TRY IT: A complete, word-for-word restatement of the entries is needed.

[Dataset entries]
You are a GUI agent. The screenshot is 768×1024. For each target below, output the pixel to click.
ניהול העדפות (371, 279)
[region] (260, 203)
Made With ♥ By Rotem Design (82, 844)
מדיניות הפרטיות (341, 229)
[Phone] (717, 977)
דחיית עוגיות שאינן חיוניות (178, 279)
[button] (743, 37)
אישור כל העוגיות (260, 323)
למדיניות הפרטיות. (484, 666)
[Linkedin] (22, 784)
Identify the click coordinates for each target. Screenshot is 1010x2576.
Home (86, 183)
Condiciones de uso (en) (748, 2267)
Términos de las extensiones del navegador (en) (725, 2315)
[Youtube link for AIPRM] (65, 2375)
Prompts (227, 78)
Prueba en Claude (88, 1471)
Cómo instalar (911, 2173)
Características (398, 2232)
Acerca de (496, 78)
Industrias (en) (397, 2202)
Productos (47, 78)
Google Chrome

YOUR RESPONSE:
You are a GUI agent. The screenshot is 768×1024. For each target below, output the pixel to click.
ניהול העדפות (371, 279)
[region] (260, 203)
Made With ♥ By Rotem Design (82, 844)
מדיניות הפרטיות (341, 229)
[Phone] (717, 977)
דחיית עוגיות שאינן חיוניות (178, 279)
[button] (743, 37)
אישור כל העוגיות (260, 323)
למדיניות הפרטיות. (484, 666)
[Linkedin] (22, 784)
Identify the click coordinates for each target. Screenshot is 1010x2576.
Home (86, 183)
Condiciones de uso (en) (748, 2267)
Términos de las extensiones del navegador (en) (725, 2315)
[Youtube link for AIPRM] (65, 2375)
Prompts (227, 78)
Prueba en Claude (88, 1471)
Cómo instalar (911, 2173)
Características (398, 2232)
Acerca de (496, 78)
Industrias (en) (397, 2202)
Productos (47, 78)
Google Chrome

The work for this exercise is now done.